Cher Nicolas,
En deux ans, avant son enterrement programmé, l’usine Lormauto d’Argences a reçu la visite de centaines de personnes animées par des convictions écologiques certes, mais surtout économiques. Car si l’argument environnemental est souvent mis en avant, c’est surtout l’économie qui suscite l’intérêt pour des véhicules électriques durables : ils réduisent considérablement le coût d’usage (TCO), notamment pour les flottes professionnelles.
Pourtant, feuilletant les catalogues des géants européens — oui, y compris Stellantis, dont vous portez la casquette d’administrateur — on cherche en vain LE modèle qui tiendrait la distance et le budget en respectant nos industries. Cette absence n’est pas un détail : c’est le verrou qui freine la transition électrique là où elle compte le plus.
Avec une Lormauto, une entreprise ou un professionnel roulant 10 000 km par an peut bénéficier d’un coût complet de 0,25 € TTC/km (financement, entretien, énergie, assurance) contre environ 0,45 €/km en thermique. Ce tarif imbattable facilite non seulement la budgétisation, mais il encourage aussi la conversion rapide des flottes thermiques.
Parmi les structures les plus dépendantes d’une mobilité fiable et économique figurent celles du médicosocial. En France, on dénombre près de 100 000 infirmières libérales et 500 000 aides à domicile. Pour les accompagner, plusieurs milliers d’associations et d’entreprises (SAAD, HAD, SSIAD… et autres) gèrent des réseaux très répartis.
Aussi, quand vos services nous parlent à leur sujet de "marché marginal", évoquent-ils leur nombre ou la considération qu'il convient de leur apporter ?

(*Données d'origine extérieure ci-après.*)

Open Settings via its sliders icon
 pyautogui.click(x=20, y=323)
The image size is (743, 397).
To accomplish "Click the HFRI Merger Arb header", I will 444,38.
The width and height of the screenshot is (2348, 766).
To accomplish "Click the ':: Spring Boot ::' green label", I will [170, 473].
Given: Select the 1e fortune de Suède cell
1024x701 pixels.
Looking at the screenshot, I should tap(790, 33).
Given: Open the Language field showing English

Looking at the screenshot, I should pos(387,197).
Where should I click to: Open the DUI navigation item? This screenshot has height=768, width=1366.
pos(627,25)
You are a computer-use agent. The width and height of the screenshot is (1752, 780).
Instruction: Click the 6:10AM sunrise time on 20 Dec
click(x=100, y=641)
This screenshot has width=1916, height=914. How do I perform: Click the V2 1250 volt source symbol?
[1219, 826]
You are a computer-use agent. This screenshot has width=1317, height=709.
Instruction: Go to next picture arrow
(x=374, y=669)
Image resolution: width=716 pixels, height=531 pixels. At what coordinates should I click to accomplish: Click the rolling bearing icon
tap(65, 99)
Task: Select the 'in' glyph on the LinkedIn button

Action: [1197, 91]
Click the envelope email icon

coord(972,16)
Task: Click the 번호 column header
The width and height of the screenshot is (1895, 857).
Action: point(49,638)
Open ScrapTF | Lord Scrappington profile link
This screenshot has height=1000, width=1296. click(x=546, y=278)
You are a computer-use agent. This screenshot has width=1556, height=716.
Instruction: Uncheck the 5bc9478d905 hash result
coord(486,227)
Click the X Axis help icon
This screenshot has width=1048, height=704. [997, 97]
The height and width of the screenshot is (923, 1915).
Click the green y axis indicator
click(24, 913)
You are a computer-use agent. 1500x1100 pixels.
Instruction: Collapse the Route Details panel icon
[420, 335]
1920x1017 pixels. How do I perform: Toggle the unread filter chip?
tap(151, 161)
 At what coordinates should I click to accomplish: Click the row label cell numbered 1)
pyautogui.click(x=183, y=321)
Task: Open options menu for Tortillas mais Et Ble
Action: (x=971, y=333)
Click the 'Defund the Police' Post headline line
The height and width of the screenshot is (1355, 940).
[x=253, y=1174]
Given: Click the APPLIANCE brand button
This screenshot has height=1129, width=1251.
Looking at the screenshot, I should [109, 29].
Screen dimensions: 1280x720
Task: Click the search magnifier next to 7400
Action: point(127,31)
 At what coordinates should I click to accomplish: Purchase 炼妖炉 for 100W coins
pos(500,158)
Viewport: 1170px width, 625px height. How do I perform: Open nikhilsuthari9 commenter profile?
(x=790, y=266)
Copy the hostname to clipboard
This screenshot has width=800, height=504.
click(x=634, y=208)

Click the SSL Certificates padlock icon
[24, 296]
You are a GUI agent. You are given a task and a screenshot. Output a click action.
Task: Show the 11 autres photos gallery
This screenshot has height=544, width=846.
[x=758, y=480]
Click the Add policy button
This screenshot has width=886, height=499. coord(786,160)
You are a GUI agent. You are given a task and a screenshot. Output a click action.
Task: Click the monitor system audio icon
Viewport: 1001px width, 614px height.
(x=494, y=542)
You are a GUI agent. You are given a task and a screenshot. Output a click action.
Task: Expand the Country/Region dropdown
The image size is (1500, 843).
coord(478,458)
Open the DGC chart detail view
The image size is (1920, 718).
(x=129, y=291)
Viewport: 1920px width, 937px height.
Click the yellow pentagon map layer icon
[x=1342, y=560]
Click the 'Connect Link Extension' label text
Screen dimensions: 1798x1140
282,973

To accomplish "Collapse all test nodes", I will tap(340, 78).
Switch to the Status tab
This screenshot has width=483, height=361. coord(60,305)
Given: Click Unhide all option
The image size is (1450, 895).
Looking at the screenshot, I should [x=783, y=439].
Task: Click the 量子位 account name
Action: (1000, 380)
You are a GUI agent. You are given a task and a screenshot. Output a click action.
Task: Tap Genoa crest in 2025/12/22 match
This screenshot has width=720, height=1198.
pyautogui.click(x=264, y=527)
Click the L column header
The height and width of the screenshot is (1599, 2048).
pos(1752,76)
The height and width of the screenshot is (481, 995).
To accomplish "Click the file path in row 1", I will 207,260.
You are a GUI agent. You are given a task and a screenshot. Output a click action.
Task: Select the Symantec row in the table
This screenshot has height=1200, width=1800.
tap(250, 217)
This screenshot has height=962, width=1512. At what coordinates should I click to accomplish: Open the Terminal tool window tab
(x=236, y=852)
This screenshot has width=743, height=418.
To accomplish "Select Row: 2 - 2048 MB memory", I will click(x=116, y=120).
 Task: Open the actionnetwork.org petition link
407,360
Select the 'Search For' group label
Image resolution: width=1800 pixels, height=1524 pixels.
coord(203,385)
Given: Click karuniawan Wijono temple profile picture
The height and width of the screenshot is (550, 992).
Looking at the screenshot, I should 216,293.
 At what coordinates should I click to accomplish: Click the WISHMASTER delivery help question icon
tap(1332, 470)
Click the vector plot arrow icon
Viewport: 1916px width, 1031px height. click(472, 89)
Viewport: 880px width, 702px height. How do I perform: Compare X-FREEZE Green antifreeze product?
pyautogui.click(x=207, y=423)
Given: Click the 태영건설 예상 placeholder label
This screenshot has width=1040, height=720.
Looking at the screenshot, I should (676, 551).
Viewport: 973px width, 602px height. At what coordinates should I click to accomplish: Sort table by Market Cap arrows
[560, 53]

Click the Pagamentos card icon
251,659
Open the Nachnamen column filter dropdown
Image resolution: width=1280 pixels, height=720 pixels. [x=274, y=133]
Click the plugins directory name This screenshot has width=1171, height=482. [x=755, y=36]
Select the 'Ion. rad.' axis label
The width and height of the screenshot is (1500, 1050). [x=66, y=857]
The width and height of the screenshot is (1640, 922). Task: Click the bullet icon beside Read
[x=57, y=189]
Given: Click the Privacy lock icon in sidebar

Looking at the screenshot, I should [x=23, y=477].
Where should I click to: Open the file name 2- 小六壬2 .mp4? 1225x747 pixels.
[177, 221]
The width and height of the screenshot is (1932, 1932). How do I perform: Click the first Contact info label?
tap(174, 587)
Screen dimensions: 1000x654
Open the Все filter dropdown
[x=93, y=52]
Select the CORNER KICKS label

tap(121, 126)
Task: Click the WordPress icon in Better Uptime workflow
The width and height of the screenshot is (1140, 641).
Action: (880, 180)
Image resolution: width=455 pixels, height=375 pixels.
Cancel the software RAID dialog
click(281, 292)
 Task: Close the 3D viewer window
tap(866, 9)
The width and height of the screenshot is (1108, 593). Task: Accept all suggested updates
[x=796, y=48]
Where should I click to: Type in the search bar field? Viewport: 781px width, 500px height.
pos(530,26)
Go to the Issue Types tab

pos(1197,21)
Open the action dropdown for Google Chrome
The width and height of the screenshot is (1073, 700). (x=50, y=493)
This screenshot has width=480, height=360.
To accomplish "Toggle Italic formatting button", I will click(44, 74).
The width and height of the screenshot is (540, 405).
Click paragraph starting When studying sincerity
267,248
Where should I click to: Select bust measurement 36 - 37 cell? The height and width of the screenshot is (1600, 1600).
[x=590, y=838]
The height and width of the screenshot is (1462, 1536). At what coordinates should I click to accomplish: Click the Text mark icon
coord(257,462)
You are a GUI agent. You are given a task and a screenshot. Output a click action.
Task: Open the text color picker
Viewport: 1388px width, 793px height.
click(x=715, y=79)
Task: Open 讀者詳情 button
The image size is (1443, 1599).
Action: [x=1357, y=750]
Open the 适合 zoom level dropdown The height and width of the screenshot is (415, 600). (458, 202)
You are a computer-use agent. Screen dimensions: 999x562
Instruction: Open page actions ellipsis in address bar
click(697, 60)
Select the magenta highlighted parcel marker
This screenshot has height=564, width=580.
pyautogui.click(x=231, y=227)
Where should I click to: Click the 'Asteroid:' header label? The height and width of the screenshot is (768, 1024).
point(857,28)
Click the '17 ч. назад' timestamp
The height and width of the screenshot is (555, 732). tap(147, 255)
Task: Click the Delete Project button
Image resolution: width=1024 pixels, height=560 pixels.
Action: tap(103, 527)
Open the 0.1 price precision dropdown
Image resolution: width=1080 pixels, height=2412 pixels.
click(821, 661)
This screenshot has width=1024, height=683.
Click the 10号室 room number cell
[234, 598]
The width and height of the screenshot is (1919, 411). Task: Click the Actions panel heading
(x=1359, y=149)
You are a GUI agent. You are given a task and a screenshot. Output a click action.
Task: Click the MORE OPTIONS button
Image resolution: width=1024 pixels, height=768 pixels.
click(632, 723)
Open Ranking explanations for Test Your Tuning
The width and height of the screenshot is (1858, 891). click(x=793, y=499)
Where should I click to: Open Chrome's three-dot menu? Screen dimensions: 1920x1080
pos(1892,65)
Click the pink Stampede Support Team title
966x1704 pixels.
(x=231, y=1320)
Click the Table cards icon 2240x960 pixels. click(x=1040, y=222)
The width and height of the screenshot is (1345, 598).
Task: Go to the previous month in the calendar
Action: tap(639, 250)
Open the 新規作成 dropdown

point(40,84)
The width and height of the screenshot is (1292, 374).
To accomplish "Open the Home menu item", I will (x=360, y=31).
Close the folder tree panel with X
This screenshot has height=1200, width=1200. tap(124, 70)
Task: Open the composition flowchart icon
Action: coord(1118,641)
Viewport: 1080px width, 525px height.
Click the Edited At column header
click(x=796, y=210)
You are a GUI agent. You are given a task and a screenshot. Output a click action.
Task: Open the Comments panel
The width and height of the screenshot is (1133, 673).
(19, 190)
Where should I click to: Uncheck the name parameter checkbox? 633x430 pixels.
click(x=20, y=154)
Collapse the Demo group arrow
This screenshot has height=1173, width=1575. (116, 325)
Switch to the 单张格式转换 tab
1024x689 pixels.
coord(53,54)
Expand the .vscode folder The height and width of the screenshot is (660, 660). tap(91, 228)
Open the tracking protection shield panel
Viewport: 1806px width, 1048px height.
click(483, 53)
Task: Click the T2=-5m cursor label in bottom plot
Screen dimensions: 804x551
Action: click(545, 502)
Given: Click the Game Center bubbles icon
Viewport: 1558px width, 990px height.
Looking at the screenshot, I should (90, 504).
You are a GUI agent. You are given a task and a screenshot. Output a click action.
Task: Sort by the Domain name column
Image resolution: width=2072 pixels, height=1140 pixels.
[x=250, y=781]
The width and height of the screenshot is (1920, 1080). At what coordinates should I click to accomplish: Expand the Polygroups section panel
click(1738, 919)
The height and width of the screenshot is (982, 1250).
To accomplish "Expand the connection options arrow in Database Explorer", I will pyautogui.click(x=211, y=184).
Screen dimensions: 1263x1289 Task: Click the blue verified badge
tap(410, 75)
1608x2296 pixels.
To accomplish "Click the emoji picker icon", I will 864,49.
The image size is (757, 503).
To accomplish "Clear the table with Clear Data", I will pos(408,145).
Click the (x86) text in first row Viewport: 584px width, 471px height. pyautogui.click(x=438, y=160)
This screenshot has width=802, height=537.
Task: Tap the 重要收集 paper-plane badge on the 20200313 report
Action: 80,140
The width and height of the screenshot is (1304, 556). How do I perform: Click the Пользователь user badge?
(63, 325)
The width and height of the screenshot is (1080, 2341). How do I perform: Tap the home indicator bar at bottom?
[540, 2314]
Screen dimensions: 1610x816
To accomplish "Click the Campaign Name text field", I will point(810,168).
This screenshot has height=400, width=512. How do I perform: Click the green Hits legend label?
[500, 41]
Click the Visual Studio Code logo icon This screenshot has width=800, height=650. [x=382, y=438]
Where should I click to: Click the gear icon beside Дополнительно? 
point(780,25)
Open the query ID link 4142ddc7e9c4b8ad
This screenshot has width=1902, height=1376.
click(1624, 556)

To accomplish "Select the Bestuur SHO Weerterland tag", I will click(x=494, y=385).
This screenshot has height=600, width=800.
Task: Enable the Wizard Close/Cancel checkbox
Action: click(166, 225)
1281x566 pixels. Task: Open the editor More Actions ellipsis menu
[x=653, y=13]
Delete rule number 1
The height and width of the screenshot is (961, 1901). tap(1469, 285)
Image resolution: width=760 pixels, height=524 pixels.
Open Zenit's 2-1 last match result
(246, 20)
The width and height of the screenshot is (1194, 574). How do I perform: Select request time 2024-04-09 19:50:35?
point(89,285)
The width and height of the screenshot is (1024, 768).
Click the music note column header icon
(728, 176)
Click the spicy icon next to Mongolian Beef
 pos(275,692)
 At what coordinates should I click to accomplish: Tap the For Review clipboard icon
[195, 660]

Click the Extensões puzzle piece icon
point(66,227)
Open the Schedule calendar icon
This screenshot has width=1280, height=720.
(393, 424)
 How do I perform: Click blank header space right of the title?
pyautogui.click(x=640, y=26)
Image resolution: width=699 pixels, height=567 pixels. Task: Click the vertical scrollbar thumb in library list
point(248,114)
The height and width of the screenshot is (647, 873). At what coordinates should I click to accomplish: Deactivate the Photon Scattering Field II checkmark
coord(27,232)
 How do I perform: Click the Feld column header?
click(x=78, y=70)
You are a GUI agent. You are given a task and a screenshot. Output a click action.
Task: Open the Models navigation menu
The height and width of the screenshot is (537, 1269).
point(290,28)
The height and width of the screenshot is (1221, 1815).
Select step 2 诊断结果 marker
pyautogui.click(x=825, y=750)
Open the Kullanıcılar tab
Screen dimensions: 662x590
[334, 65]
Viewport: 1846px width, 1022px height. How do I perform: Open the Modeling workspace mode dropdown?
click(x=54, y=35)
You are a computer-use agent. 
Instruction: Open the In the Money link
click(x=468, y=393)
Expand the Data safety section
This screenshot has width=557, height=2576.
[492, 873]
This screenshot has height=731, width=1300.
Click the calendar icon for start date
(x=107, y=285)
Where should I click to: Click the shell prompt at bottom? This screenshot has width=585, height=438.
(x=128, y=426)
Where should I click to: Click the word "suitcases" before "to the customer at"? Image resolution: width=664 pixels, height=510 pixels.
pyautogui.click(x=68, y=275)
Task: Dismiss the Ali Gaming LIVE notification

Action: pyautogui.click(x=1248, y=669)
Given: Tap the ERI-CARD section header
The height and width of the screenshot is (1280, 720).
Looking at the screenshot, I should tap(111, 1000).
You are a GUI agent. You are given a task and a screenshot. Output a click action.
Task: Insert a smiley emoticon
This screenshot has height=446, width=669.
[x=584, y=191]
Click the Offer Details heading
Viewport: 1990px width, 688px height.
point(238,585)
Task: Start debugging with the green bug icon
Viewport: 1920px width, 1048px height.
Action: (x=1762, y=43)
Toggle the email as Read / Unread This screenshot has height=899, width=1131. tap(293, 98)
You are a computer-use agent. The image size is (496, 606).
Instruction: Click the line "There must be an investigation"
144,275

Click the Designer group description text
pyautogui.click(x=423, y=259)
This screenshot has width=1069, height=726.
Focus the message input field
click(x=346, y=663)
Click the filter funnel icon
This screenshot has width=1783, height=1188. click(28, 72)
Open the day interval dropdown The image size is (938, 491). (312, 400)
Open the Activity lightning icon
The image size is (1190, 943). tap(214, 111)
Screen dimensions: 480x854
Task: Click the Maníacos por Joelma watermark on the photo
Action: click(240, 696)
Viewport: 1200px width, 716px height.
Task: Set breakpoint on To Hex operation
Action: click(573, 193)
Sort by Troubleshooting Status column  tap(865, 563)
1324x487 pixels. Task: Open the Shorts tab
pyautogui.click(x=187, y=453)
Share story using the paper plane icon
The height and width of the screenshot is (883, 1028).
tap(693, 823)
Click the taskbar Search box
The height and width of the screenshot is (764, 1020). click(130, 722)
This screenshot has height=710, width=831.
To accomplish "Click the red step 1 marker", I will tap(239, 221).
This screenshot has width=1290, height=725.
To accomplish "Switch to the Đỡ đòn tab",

Certes, on pourrait croire ces sujets bien éloignés de l'innovation et de l'entreprenariat au développement desquels vous êtes si attaché. Et pourtant...
Avez-vous eu la chance d'échanger avec Dominique PON de l'importance du numérique dans la gestion des activités sanitaires et médicaux-sociales ? Passionnant, visionnaire, et tellement indispensable pour gérer l'abîme démographique vers laquelle nous courons.
Et connaissez-vous l'association Pierre NOAL ? Tout me pousse à croire que non. Leur projet global de « bien vivre et bien vieillir » qui est déjà une réalité: formation, accueil, gestion et équipements dans des zones désertées par la médecine de ville.
Pour pouvoir mener à bien leurs missions, leurs salariés ont besoin d'une mobilité à laquelle seule répond exactement une proposition comme Lormauto.
Réaliser ce que ces structures réalisent témoigne de qualités de gestionnaires exceptionnelles. C'est peut-être pour cela qu'ils font partie des structures qui ont affirmé leur souhait d'investir dans Lormauto pour garantir la disponibilité des milliers de véhicules nécessaires à leur activité.
Pourquoi donc, dès lors, vos services ont-ils considéré que ce n'étaient "pas des investisseurs crédibles" (SIC) ?
Certains me disent que c'est une volonté des constructeurs d'étouffer l'arrivée sur le marché de véhicules électriques accessibles et réparables. Vous y croyez, vous ? Moi, j'ai du mal. Les dégâts collectifs occasionnés seraient tellement supérieurs au bénéfices individuels...
En tous cas votre avis m'intéresse.
Le temps s'est rafraîchi cette semaine, espérons que nous retrouverons le soleil la semaine prochaine.